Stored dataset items

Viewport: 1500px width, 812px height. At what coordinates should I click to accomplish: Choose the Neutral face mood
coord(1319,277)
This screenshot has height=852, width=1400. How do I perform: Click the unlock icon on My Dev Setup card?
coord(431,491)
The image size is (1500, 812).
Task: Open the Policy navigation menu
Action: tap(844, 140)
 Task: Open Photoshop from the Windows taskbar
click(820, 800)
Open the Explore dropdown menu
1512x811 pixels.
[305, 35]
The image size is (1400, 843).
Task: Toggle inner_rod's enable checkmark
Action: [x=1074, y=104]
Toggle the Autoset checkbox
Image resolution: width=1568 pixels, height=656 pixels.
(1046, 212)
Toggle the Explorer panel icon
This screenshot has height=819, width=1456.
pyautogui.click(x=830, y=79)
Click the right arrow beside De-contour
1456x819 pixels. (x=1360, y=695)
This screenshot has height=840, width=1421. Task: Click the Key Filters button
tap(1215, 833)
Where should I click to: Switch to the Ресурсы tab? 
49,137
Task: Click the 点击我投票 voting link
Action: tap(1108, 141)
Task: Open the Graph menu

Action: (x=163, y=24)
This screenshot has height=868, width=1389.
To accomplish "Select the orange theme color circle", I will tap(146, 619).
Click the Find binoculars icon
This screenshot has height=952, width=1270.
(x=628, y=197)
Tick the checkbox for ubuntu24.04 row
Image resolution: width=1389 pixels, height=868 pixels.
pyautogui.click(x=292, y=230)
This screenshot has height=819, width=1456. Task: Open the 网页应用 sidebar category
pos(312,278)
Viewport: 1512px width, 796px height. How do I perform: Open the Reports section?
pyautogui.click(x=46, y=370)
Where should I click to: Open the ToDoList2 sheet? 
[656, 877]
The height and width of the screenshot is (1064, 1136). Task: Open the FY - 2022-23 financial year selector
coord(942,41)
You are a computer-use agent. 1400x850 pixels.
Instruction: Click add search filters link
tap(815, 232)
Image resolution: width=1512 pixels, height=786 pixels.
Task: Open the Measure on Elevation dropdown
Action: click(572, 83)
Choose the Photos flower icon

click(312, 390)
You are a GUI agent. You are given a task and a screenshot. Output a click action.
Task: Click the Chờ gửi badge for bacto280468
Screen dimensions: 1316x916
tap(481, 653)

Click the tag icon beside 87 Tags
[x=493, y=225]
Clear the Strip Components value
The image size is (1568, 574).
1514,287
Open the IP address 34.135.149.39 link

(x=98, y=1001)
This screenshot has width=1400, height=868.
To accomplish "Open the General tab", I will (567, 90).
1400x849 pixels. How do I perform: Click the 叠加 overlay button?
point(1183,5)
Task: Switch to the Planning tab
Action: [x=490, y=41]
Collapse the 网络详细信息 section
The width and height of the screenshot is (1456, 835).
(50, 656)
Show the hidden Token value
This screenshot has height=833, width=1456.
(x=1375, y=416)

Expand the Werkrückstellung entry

# Task requirements
Where a line of the data holds "will", show that line.

# Answer to this task
To accomplish "Select the orange theme color circle", I will tap(146, 619).
To accomplish "Open the General tab", I will (567, 90).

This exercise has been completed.